Declares required environment variables with types, descriptions, and a secret flag. Missing or mistyped vars throw at startup — never silently mid-request. The secret flag ensures that if the value leaks into an error message, only its shape is revealed, not its content.

// clq.config.ts
import { defineConfig } from "@clq-sh/core"

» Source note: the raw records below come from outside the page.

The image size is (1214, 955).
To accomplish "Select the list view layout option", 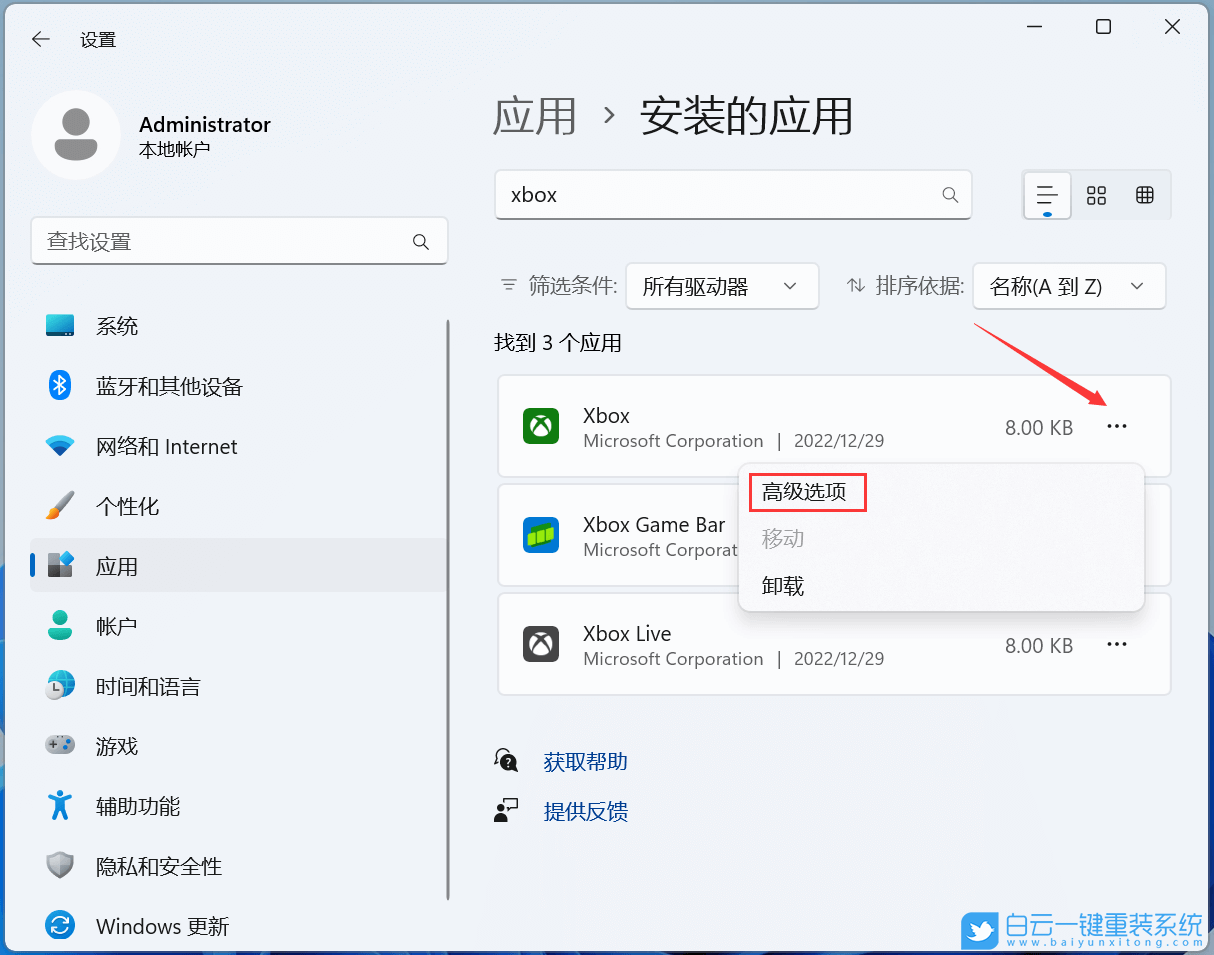I will pos(1047,195).
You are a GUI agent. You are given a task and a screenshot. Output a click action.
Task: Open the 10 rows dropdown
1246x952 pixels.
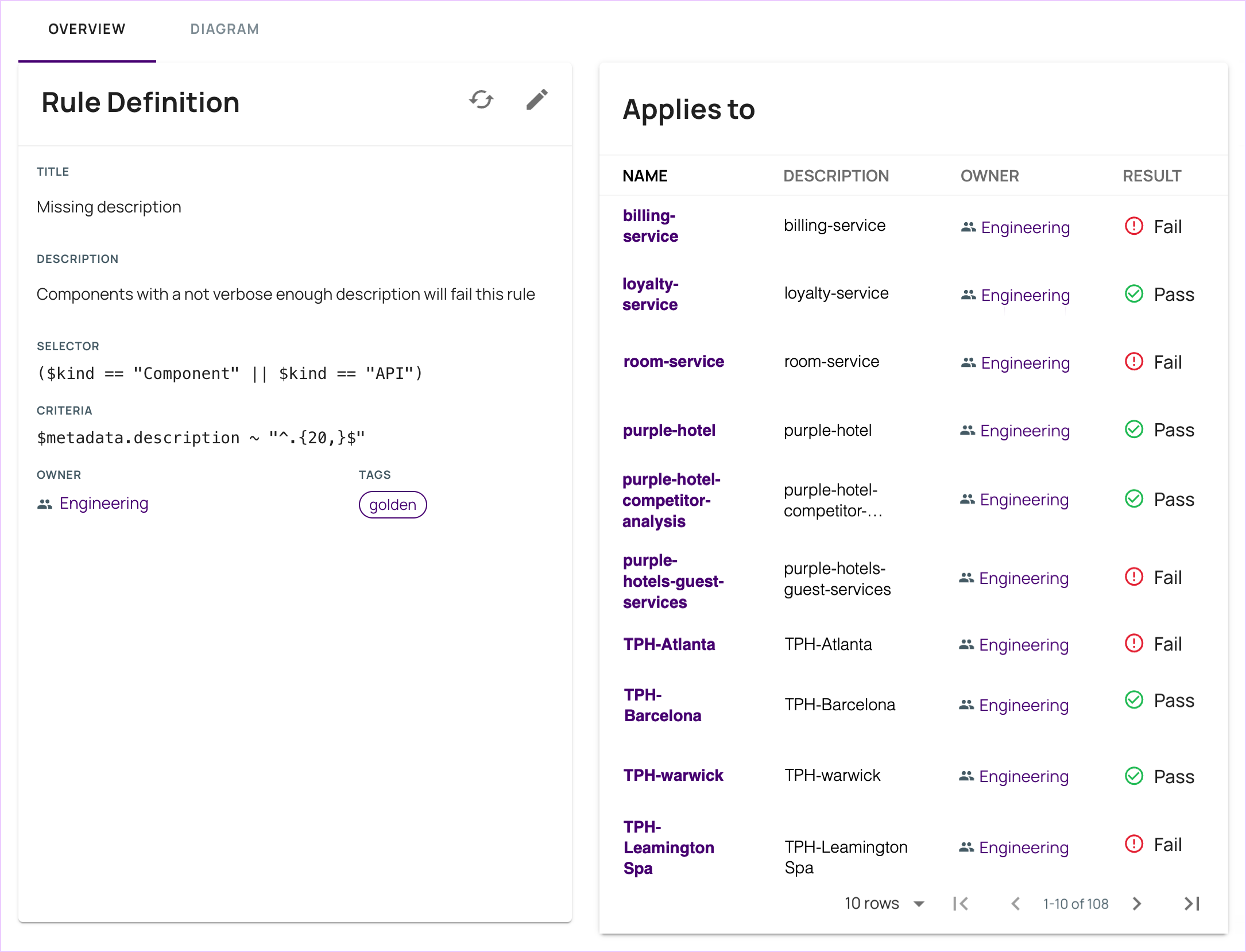pos(884,904)
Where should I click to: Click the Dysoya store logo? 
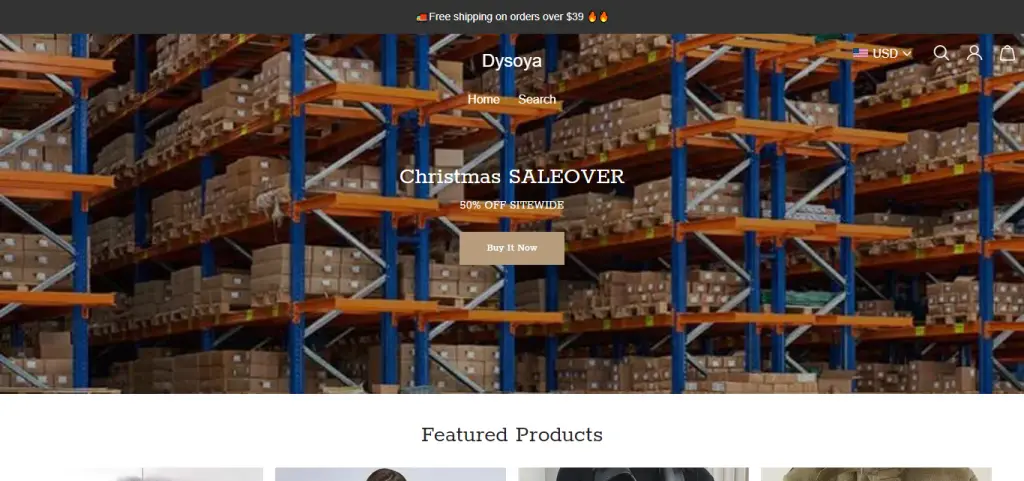[x=511, y=61]
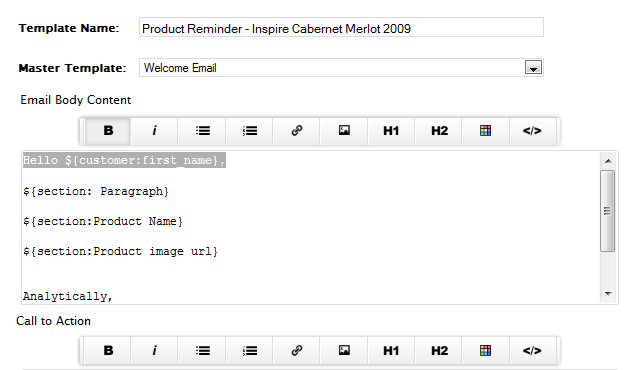Image resolution: width=625 pixels, height=370 pixels.
Task: Apply H2 heading in Email Body toolbar
Action: (438, 131)
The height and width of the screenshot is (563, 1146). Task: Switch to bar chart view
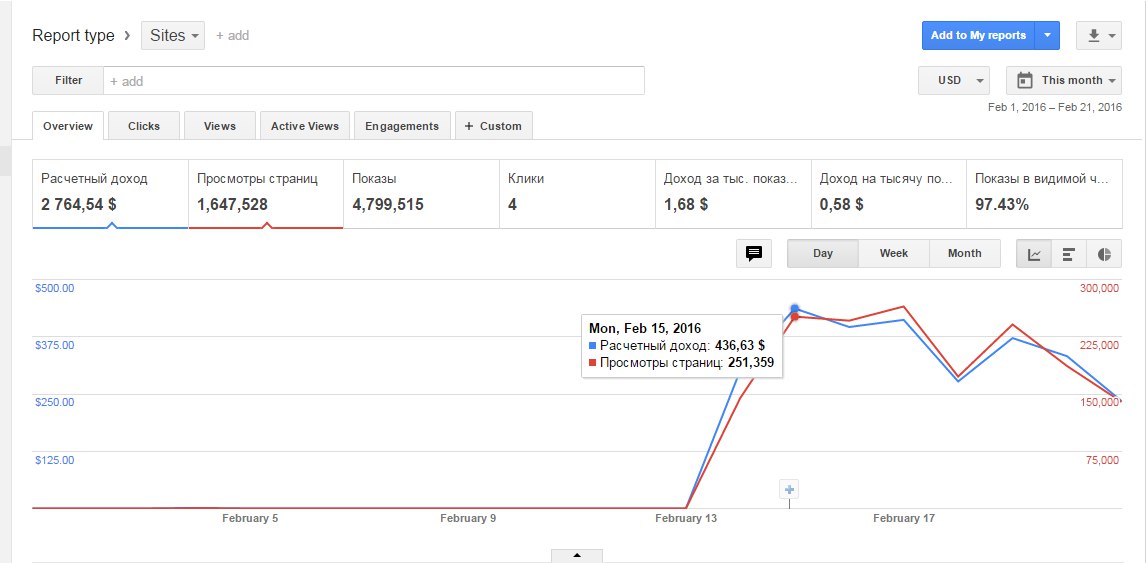(1068, 254)
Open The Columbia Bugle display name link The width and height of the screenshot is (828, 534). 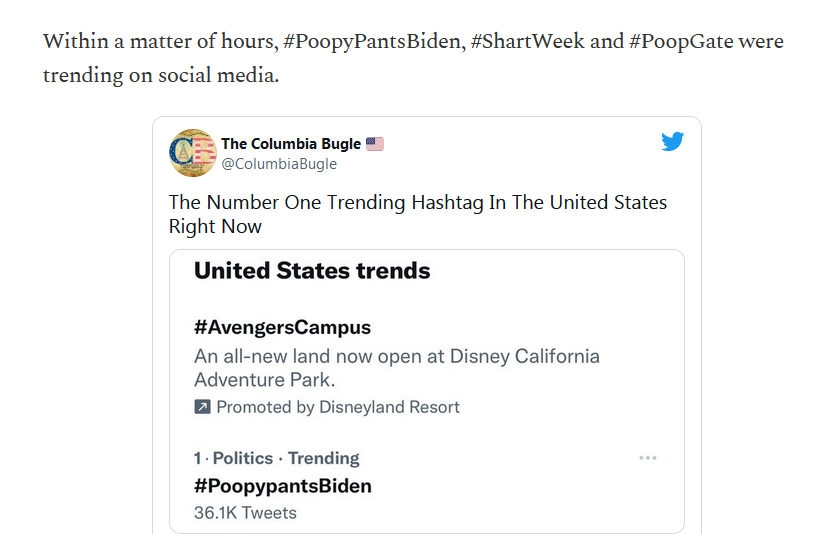tap(291, 144)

export default defineConfig({
  name: "my-server",
  version: "1.0.0",
  env: {
    GITHUB_TOKEN: {
      type: "string",
      description: "GitHub personal access token",
      secret: true,
    },
    MAX_RESULTS: {
      type: "number",
      description: "Maximum results to return per call",
      default: 10,
    },
  },
})

Connect to Claude Desktop

After pnpm build, add this to claude_desktop_config.json:

{
  "mcpServers": {
    "my-server": {
      "command": "node",
      "args": ["<absolute-path>/my-server/dist/index.js"]
    }
  }
}

Restart Claude Desktop after editing the config. Your tools appear in Claude's tool list immediately.


Security & Quality

CLQ underwent a real security audit before the v0.2.0 release. Two confirmed vulnerabilities were found and fixed: a credential leak in clq doctor and a redaction bypass in clq inspect. A subsequent fix attempt introduced a regex regression that was caught and corrected. The full disclosed trail is on the Security page. The suite passes 211 tests across 18 test files.